Collected data entries:
====================

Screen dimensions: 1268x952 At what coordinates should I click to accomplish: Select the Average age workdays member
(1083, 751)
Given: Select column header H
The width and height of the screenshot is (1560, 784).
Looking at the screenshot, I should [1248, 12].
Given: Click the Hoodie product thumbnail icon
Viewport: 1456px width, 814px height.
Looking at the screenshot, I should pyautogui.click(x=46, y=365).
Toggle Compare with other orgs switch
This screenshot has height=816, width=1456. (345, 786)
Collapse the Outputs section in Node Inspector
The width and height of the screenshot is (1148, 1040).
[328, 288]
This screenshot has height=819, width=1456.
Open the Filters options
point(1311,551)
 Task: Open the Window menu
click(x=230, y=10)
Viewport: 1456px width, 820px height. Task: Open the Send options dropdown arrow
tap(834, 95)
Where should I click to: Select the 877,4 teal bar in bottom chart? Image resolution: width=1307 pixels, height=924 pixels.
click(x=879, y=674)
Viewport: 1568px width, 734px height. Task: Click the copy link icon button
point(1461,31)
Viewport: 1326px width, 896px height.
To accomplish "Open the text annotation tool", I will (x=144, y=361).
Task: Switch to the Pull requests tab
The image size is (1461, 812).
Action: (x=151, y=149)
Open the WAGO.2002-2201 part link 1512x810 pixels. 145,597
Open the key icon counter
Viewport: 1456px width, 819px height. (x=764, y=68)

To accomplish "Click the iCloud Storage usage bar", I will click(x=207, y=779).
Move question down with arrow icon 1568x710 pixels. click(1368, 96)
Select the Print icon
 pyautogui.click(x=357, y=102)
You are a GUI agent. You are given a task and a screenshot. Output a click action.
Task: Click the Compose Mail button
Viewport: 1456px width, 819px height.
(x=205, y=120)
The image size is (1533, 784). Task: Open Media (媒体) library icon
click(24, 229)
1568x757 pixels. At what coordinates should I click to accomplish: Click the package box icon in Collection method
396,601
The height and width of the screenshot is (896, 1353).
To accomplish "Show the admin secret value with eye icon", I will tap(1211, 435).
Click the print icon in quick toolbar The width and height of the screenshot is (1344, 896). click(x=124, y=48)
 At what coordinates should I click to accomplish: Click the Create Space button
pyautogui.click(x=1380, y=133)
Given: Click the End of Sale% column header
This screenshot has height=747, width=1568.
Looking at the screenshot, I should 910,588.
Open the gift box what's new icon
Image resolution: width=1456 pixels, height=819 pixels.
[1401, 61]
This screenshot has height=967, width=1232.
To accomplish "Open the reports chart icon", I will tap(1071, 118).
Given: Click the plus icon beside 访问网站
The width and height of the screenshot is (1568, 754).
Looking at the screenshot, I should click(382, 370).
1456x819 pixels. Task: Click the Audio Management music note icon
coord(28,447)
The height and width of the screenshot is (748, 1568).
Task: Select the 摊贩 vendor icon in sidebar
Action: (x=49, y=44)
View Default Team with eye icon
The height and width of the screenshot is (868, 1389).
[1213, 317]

====================

__EXERCISE PROMPT__:
Each of the lines from the one that contains "The width and height of the screenshot is (1568, 754)." through the last line of the data needs to be repeated exactly, with no others.

__RESPONSE__:
The width and height of the screenshot is (1568, 754).
Looking at the screenshot, I should click(382, 370).
1456x819 pixels. Task: Click the Audio Management music note icon
coord(28,447)
The height and width of the screenshot is (748, 1568).
Task: Select the 摊贩 vendor icon in sidebar
Action: (x=49, y=44)
View Default Team with eye icon
The height and width of the screenshot is (868, 1389).
[1213, 317]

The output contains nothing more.